At the funeral for Coretta Scott King, some Democrats took the opportunity to use this public platform for some Bush-bashing (ex-President Jimmy Carter and Reverend Joseph Lowery, in particular). If your main source of news is the MSM, you probably don’t even know about this. The politicization of Mrs. King’s funeral is all over the blogosphere, however.
On the right side of the blogosphere, the commentary is mostly about the lack of decorum displayed by these Democrats. The feeling is that such political discussion was completely inappropriate at a funeral service. I share this perspective — I believe the eulogies and speeches at a funeral should be about the person who died, and the life that he or she lived. When the funeral is for someone of such accomplishment as Mrs. King, someone held in such high regard by nearly everybody … well, then, appropriate remembrances shouldn’t be hard to come by.

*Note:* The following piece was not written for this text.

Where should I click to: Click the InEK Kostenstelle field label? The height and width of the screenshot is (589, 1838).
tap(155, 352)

On the left side of the blogosphere, by and large the commentary is more like this example:
From the DailyKos:
Is there anything we do that they do approve of? Besides continuing to give birth to self-hating Toms like the Condoleeza Rices, Clarence Thomases, Kenneth Blackwells, and Lynn Swanns of the world?

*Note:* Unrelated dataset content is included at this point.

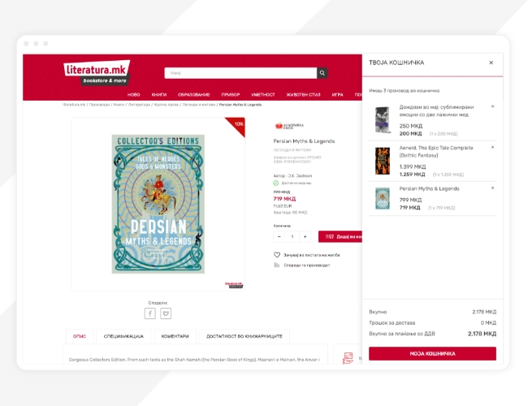Increase quantity with plus button
Screen dimensions: 528x406
tap(305, 236)
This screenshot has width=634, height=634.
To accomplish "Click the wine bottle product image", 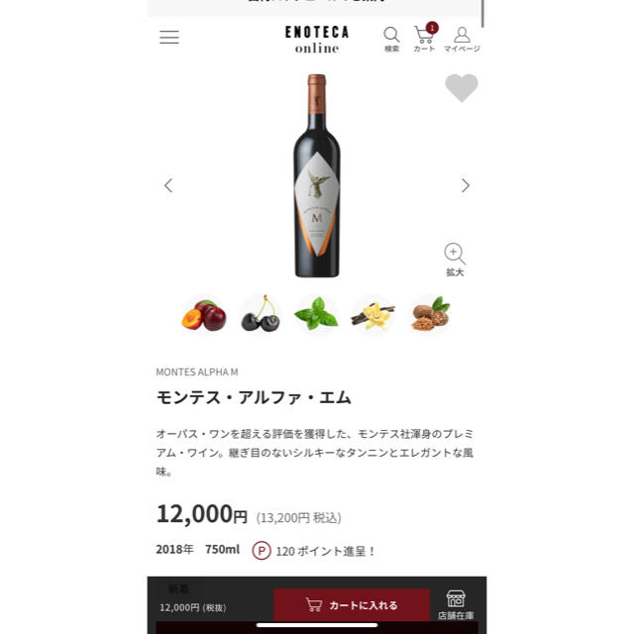I will point(317,175).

Someone not Republican in MSOC’s thread said that folks should have “sat down and been quiet”. Clearly we now must also have white funerals if we are to be accepted as equals.
I’ll alert the media.
In other words, flat-out rejection of the idea that Carter and Lowery said anything inappropriate. On other posts you’ll find outrage at the simple presence of President Bush (whose remarks, by the way, were all about Mrs. King) at the funeral — the general notion is that he is a Republican, and Republicans have no right to be at the funeral of a civil rights leader. As best I understand the logic of these posts, that right is earned only by having participated in civil rights marches in the '60s. Or something like that.
I actually watched the funeral service; I suspect (from their comments) that many writers on both sides of the aisle have not. I was moved by most of the eulogies; shocked by one (the Reverend Lowery), angered by one (Jimmy Carter), and thought several others were quite inappropriate for the occasion.
Once again, my overwhelming reaction is one of sadness for our country, and the state of its political conversation. And in this case, of sadness that the family and friends of the good Mrs. King had to suffer through the politicization of her funeral by Carter, Lowery, and others.
Decorum in our public conversation is a very useful device. The absence of decorum has consequences. Mrs. King’s funeral is one example; in my opinion, we’ve lost forever the chance to celebrate her life publicly and collectively — this is a loss not only for her family, but also for the nation she was a proud citizen of. That chance is not likely to be repeated. In other circumstances, the absence of decorum helps polarize people on opposite sides of a discussion, to the point where a useful, civil debate cannot be held. We all lose on this. There are many positions that liberals hold that I find incomprehensible, and I would love to gain an understanding of how they come to hold those positions. I cherish the unfortunately very rare occasions when I get to take a peek into a liberal’s brain — I always learn something, and sometimes I change my own positions as a result. But the uncivil discussions that dominate our current political context, such occasions remain rare. That’s a sad thing.
So I call for some more decorum, please — knowing that it’s almost certainly a futile gesture. If 9/11 couldn’t shock our political debate into more decorous form, I don’t know what the hell could…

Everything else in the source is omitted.